Elliott pulled ahead and cleared Ross Chastain on the first lap after the second restart in overtime Sunday at Texas Motor Speedway, ending a 42-race winless streak for NASCAR’s most popular driver.

“A lot of things went on our way today. I’m not naive to that,” Elliott said. ”You have to be in the mix and you’ve got to be up front to even have things go your way. And we were close enough to do that.”

The race ended on the 16th caution after Elliott had taken the white flag for the 276th lap in a race scheduled for 267 laps.
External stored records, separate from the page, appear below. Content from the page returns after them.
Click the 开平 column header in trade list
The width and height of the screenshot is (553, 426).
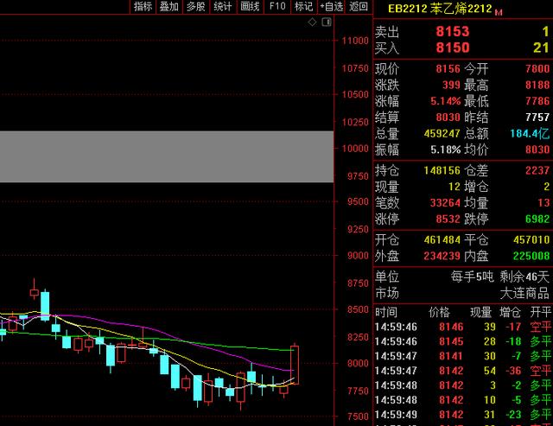coord(539,312)
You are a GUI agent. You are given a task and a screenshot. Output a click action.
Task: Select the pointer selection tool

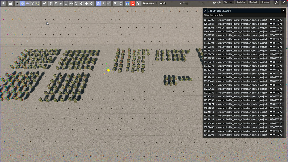pos(17,3)
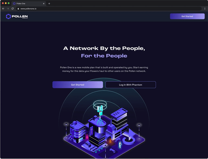Click Get Started in the header

click(187, 16)
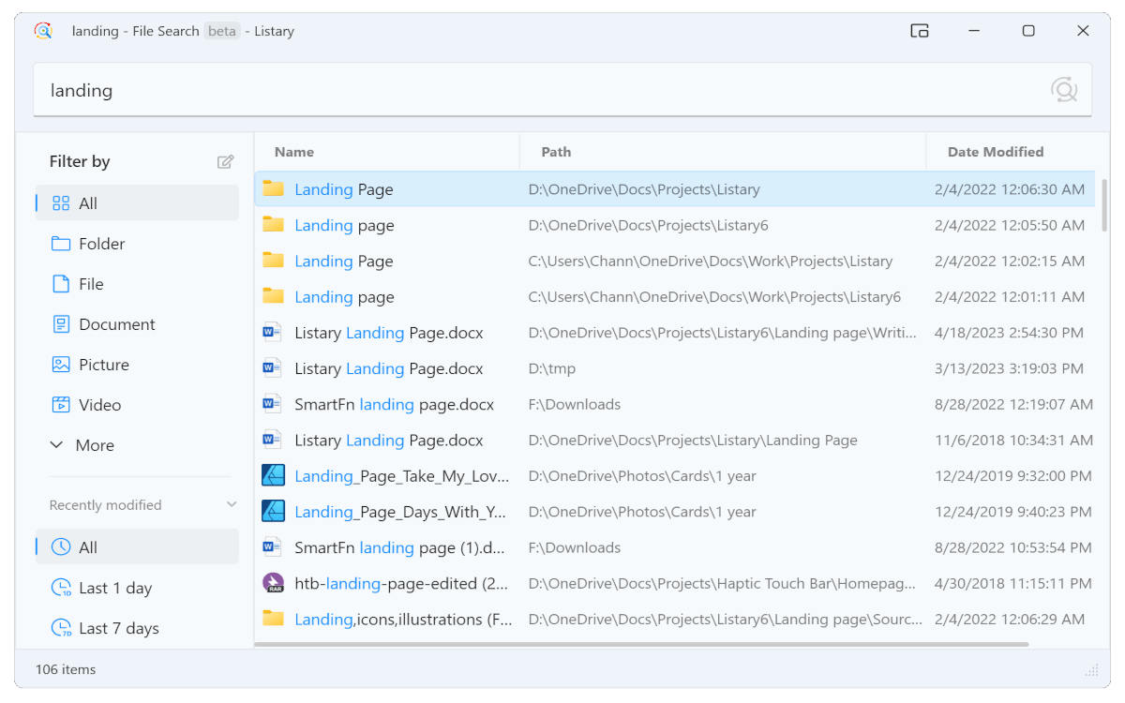The height and width of the screenshot is (703, 1125).
Task: Choose the Last 7 days filter
Action: (118, 628)
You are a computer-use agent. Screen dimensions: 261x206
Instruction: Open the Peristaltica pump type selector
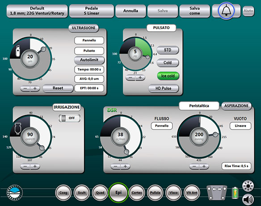coord(199,106)
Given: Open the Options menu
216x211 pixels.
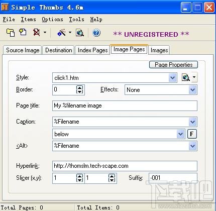Looking at the screenshot, I should coord(52,20).
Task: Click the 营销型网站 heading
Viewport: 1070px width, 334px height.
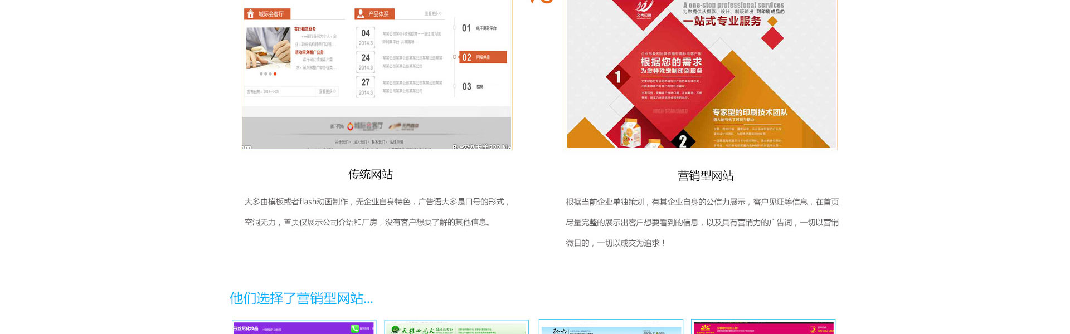Action: [706, 176]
Chastain got bumped from behind by defending race winner William Byron, who finished third and was just behind Brad Keselowski when the final yellow flag came out.

It was the fifth win this season for Hendrick Motorsports, the 306th for NASCAR’s winningest team, but the first for Elliott in the No. 9 since Talladega in October 2022.

“The longer it goes and the more ways you find to either not run good or lose races, you know it can make it tougher,” Elliott said. “It’s been an extremely important thing to me … to try to climb this mountain again together and try to get back to where we need to be as a group.”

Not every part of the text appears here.